:: TASK ITEM ::
Set the data down again, word for word, as it appears below.

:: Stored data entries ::
------------------------------------------------------------
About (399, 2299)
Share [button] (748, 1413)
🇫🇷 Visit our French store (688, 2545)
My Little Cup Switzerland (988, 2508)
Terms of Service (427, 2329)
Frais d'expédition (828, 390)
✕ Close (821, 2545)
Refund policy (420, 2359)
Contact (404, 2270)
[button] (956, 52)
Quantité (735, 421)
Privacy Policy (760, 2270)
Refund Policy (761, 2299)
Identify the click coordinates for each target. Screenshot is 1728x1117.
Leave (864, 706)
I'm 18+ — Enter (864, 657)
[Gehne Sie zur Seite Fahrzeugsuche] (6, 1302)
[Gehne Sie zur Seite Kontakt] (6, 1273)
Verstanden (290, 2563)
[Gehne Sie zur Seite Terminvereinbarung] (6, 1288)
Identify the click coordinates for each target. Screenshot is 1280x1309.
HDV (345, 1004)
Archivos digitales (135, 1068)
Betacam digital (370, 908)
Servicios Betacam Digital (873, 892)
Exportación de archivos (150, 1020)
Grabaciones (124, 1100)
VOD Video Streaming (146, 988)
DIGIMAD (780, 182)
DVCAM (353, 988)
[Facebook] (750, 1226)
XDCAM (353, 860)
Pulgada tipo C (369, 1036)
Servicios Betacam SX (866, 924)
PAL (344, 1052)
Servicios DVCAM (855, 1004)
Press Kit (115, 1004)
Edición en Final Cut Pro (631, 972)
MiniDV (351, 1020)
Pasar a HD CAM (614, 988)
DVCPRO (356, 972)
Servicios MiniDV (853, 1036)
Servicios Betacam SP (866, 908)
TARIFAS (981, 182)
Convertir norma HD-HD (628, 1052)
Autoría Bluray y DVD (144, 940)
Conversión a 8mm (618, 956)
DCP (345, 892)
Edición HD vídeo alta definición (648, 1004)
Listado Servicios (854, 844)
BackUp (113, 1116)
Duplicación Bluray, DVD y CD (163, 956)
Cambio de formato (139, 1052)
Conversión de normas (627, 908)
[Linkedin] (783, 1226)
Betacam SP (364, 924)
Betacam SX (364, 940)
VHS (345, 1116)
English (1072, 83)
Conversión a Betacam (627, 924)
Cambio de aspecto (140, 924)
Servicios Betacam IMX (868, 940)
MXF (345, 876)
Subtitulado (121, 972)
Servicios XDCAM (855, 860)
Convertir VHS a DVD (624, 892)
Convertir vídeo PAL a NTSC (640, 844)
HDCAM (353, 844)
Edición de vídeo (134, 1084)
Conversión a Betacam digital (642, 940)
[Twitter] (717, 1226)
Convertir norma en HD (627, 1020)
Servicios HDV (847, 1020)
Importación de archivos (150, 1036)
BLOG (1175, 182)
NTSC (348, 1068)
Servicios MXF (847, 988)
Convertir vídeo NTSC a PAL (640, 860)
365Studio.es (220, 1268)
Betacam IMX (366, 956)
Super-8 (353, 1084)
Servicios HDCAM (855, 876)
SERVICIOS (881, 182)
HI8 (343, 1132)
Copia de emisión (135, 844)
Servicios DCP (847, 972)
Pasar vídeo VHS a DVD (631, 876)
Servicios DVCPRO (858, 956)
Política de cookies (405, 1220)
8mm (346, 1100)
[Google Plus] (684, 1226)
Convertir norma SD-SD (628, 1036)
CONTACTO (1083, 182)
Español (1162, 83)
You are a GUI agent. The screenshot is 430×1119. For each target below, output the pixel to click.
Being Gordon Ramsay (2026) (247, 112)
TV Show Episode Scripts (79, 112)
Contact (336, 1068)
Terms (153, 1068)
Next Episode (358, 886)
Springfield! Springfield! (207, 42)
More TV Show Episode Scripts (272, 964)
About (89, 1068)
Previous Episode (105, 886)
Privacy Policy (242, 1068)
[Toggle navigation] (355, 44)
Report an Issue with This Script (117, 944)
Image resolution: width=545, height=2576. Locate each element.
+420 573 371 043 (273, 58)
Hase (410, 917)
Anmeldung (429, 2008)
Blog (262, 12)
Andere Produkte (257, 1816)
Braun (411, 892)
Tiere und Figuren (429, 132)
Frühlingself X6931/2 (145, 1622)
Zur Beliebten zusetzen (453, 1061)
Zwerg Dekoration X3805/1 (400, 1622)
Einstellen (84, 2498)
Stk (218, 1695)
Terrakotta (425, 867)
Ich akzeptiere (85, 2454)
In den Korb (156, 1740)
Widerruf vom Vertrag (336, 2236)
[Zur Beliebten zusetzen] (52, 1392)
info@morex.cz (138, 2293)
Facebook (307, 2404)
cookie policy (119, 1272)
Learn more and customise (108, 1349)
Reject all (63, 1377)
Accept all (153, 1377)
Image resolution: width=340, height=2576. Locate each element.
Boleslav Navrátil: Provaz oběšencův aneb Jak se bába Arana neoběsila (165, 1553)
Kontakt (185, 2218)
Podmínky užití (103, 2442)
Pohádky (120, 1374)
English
------------------------------------------------------------
:: YOUR RESPONSE ::
About (399, 2299)
Share [button] (748, 1413)
🇫🇷 Visit our French store (688, 2545)
My Little Cup Switzerland (988, 2508)
Terms of Service (427, 2329)
Frais d'expédition (828, 390)
✕ Close (821, 2545)
Refund policy (420, 2359)
Contact (404, 2270)
[button] (956, 52)
Quantité (735, 421)
Privacy Policy (760, 2270)
Refund Policy (761, 2299)
Identify the click coordinates for each target. Screenshot is 1728x1117.
Leave (864, 706)
I'm 18+ — Enter (864, 657)
[Gehne Sie zur Seite Fahrzeugsuche] (6, 1302)
[Gehne Sie zur Seite Kontakt] (6, 1273)
Verstanden (290, 2563)
[Gehne Sie zur Seite Terminvereinbarung] (6, 1288)
Identify the click coordinates for each target. Screenshot is 1280x1309.
HDV (345, 1004)
Archivos digitales (135, 1068)
Betacam digital (370, 908)
Servicios Betacam Digital (873, 892)
Exportación de archivos (150, 1020)
Grabaciones (124, 1100)
VOD Video Streaming (146, 988)
DIGIMAD (780, 182)
DVCAM (353, 988)
[Facebook] (750, 1226)
XDCAM (353, 860)
Pulgada tipo C (369, 1036)
Servicios Betacam SX (866, 924)
PAL (344, 1052)
Servicios DVCAM (855, 1004)
Press Kit (115, 1004)
Edición en Final Cut Pro (631, 972)
MiniDV (351, 1020)
Pasar a HD CAM (614, 988)
DVCPRO (356, 972)
Servicios MiniDV (853, 1036)
Servicios Betacam SP (866, 908)
TARIFAS (981, 182)
Convertir norma HD-HD (628, 1052)
Autoría Bluray y DVD (144, 940)
Conversión a 8mm (618, 956)
DCP (345, 892)
Edición HD vídeo alta definición (648, 1004)
Listado Servicios (854, 844)
BackUp (113, 1116)
Duplicación Bluray, DVD y CD (163, 956)
Cambio de formato (139, 1052)
Conversión de normas (627, 908)
[Linkedin] (783, 1226)
Betacam SP (364, 924)
Betacam SX (364, 940)
VHS (345, 1116)
English (1072, 83)
Conversión a Betacam (627, 924)
Cambio de aspecto (140, 924)
Servicios Betacam IMX (868, 940)
MXF (345, 876)
Subtitulado (121, 972)
Servicios XDCAM (855, 860)
Convertir VHS a DVD (624, 892)
Convertir vídeo PAL a NTSC (640, 844)
HDCAM (353, 844)
Edición de vídeo (134, 1084)
Conversión a Betacam digital (642, 940)
[Twitter] (717, 1226)
Convertir norma en HD (627, 1020)
Servicios HDV (847, 1020)
Importación de archivos (150, 1036)
BLOG (1175, 182)
NTSC (348, 1068)
Servicios MXF (847, 988)
Convertir vídeo NTSC a PAL (640, 860)
365Studio.es (220, 1268)
Betacam IMX (366, 956)
Super-8 (353, 1084)
Servicios HDCAM (855, 876)
SERVICIOS (881, 182)
HI8 (343, 1132)
Copia de emisión (135, 844)
Servicios DCP (847, 972)
Pasar vídeo VHS a DVD (631, 876)
Servicios DVCPRO (858, 956)
Política de cookies (405, 1220)
8mm (346, 1100)
[Google Plus] (684, 1226)
Convertir norma SD-SD (628, 1036)
CONTACTO (1083, 182)
Español (1162, 83)
You are a GUI agent. The screenshot is 430×1119. For each target below, output the pixel to click.
Being Gordon Ramsay (2026) (247, 112)
TV Show Episode Scripts (79, 112)
Contact (336, 1068)
Terms (153, 1068)
Next Episode (358, 886)
Springfield! Springfield! (207, 42)
More TV Show Episode Scripts (272, 964)
About (89, 1068)
Previous Episode (105, 886)
Privacy Policy (242, 1068)
[Toggle navigation] (355, 44)
Report an Issue with This Script (117, 944)
Image resolution: width=545, height=2576. Locate each element.
+420 573 371 043 (273, 58)
Hase (410, 917)
Anmeldung (429, 2008)
Blog (262, 12)
Andere Produkte (257, 1816)
Braun (411, 892)
Tiere und Figuren (429, 132)
Frühlingself X6931/2 (145, 1622)
Zur Beliebten zusetzen (453, 1061)
Zwerg Dekoration X3805/1 (400, 1622)
Einstellen (84, 2498)
Stk (218, 1695)
Terrakotta (425, 867)
Ich akzeptiere (85, 2454)
In den Korb (156, 1740)
Widerruf vom Vertrag (336, 2236)
[Zur Beliebten zusetzen] (52, 1392)
info@morex.cz (138, 2293)
Facebook (307, 2404)
cookie policy (119, 1272)
Learn more and customise (108, 1349)
Reject all (63, 1377)
Accept all (153, 1377)
Image resolution: width=340, height=2576. Locate each element.
Boleslav Navrátil: Provaz oběšencův aneb Jak se bába Arana neoběsila (165, 1553)
Kontakt (185, 2218)
Podmínky užití (103, 2442)
Pohádky (120, 1374)
English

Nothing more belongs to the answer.